Did I mention that Fell was a must read book? Because it's a must read book. I just finished up to book six(though I'm still waiting to get issue three, and it burns me that I am missing it--anywho. Fantastic stuff. Issue six revolves around this really sick child abuse case, with Detective Fell on a date with Myako as the side plot. Even though each issue is single shot, we're definitely growing with the characters. I thought Warren Ellis was dead on at the back of the book when he was talking about I think the art, how you pick up this book, and though it is only 16 pages, you are IN snowtown. It's completely absorbing, and what's more satisfying. We talk a lot right now in american comics about the "satisfying" chunk. How much do we need to give a reader to validate cost. Warren Ellis' 16 pages of Fell is a satisfying chunk.

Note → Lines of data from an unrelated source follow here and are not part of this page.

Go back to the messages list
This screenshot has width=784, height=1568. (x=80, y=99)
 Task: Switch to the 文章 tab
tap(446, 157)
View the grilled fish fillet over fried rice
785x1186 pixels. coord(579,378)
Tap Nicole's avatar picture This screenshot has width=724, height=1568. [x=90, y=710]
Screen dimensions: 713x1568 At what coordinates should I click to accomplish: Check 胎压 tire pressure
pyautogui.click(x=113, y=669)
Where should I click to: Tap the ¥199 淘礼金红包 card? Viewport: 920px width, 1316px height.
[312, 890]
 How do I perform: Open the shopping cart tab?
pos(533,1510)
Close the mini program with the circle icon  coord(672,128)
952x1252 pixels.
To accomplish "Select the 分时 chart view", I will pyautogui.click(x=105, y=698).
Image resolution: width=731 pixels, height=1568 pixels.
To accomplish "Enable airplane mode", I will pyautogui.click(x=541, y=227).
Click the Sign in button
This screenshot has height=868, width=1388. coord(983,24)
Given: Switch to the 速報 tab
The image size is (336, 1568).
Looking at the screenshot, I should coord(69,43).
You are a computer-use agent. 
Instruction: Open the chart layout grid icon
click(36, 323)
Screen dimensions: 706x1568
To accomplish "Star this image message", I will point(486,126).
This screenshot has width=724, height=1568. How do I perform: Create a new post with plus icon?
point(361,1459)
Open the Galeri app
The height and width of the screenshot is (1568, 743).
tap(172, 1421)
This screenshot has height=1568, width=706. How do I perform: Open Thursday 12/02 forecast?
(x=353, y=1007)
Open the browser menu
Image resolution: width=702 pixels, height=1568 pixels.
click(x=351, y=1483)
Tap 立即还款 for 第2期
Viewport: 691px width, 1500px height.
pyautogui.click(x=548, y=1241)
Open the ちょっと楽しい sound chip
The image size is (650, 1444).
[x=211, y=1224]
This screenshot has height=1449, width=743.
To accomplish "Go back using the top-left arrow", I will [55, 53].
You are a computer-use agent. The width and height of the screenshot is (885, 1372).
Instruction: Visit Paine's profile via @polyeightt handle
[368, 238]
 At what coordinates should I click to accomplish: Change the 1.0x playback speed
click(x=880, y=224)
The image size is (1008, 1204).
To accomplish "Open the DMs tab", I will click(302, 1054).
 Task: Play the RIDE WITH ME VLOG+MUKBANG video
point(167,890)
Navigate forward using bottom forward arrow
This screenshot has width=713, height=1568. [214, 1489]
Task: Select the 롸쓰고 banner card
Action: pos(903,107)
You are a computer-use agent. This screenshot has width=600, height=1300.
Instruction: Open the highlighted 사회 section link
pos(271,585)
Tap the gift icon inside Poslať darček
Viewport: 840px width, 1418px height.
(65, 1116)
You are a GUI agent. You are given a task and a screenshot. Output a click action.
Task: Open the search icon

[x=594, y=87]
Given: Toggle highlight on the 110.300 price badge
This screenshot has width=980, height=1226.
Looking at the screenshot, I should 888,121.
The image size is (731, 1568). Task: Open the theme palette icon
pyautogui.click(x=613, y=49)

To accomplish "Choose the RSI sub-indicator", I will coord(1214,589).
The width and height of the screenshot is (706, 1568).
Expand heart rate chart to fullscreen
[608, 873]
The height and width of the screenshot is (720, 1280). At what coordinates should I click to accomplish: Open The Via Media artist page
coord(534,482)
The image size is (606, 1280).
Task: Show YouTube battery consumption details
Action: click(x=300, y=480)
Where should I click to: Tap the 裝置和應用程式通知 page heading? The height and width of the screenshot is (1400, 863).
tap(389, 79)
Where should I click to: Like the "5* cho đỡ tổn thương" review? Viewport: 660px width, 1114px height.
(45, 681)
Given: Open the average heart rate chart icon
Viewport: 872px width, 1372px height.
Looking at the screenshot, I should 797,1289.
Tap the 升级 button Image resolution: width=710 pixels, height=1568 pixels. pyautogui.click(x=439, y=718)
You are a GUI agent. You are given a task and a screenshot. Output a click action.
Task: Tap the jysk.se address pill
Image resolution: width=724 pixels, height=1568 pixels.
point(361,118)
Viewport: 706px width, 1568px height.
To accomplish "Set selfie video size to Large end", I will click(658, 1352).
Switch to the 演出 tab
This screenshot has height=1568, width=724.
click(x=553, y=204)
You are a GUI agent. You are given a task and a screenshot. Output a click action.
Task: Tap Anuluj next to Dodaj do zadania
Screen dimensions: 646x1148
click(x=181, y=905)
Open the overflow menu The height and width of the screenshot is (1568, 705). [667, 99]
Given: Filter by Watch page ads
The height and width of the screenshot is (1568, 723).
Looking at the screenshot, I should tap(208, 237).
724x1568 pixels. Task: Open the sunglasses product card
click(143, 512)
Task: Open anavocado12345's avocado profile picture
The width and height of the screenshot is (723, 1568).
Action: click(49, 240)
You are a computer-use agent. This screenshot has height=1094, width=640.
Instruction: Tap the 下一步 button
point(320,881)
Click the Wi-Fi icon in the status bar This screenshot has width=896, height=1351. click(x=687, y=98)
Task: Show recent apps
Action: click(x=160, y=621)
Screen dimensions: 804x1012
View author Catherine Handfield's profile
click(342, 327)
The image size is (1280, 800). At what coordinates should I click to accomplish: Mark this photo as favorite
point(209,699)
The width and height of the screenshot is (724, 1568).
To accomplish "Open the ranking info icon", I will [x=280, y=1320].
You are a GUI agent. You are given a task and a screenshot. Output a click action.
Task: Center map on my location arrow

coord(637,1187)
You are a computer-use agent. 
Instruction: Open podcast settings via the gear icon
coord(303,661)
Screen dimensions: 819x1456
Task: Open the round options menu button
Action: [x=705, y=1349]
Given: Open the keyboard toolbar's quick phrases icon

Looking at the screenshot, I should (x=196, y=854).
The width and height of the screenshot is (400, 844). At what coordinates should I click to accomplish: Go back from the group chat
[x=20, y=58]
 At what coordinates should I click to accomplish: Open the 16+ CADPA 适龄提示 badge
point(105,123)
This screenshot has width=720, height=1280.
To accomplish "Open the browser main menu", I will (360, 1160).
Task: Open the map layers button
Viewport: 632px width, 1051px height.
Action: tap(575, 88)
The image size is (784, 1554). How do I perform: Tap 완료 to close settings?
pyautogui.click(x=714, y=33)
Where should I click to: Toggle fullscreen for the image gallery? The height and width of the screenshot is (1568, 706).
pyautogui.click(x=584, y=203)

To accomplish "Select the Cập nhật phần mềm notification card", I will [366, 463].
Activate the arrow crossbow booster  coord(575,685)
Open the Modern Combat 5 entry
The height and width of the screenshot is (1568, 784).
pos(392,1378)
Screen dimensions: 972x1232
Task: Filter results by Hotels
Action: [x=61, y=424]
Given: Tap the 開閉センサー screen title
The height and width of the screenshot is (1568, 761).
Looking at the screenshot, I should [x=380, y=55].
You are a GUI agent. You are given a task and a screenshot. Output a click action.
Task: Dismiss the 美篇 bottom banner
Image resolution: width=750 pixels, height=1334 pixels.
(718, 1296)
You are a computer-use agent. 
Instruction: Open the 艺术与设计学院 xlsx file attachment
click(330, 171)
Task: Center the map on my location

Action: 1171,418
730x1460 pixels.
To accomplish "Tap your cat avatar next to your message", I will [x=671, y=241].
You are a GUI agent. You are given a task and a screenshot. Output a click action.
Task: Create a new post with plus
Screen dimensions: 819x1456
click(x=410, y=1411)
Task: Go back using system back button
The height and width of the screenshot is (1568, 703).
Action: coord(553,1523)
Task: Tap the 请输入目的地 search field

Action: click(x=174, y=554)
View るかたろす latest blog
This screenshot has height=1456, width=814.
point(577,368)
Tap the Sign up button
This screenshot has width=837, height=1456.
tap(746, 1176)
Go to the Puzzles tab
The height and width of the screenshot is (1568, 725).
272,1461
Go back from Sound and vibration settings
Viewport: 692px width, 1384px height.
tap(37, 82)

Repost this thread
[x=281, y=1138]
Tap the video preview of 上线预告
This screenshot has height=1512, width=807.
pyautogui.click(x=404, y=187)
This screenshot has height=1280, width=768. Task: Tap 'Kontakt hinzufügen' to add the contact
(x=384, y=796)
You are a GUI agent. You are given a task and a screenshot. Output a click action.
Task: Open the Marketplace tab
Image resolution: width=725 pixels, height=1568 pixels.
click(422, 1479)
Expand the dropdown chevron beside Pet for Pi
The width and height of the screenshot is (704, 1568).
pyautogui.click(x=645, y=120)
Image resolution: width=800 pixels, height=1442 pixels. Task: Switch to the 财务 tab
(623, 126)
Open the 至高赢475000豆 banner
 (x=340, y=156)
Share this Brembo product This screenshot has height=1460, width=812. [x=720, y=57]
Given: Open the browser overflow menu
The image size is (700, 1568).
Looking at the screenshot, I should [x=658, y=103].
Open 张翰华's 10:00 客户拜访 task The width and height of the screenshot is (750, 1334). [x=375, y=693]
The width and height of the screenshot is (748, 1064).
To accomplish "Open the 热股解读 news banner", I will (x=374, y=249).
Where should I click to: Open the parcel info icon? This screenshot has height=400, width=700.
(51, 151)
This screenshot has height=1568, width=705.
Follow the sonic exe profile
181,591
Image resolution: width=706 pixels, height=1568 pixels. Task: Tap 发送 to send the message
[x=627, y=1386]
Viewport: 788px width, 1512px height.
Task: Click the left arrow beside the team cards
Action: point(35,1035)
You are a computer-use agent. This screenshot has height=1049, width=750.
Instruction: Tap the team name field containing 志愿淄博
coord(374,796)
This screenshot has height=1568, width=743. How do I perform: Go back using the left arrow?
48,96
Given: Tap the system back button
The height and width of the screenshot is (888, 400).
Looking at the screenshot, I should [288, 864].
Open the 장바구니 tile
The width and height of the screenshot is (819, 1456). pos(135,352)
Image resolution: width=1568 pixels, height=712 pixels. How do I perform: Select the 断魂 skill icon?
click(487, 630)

Runaways HC (“Season One”)

Speaking of satisfying chunk, the hardcover collection of "season 1" of Runaways, is oh so satisfying. I sat down with it the last two nights and plowed right through it. Brian K. Vaughn knows how to make characters I'm interested in and root for, and the book is just really fun. The surprise twist at the end was...well...surprising. I was sitting there in the back of my mind going over scenarios for all the different characters trying to decide who the mole was, but I never thought, it was who it was. It was literally the only person I didn't suspect. Right to the very end of the characters life I kept expecting the character to turn everything back around. I'm not entirely sure what makes that work for BKV and not work for others. Because like M. Night Shamamamamaamlandocalrissian--he can't write a surprise ending to save his life(or career apparently). But here BKV(oh yeah in case you didn't notice, cool short hand for Mr. Brian K Vaughn) makes the surprise twists work consistently and believably. I guess you just get so wrapped up in the characters that you don't have time to fully analyze the plot, and just, you develop feelings and biases for the characters that cloud your judgment. Something that is kind of analogous and on the same level to this would be a show like Veronica Mars, which similarly manages to keep you on your toes. I think it's something about the slight of hand which I thinnnk I read David Mamet explain, or maybe it was Ebert talking about Mamet--it's very much "hey look over here". A lot of people think that's just tied to plot, but I think in the case of Runaways and Veronica, it's more tied to characters.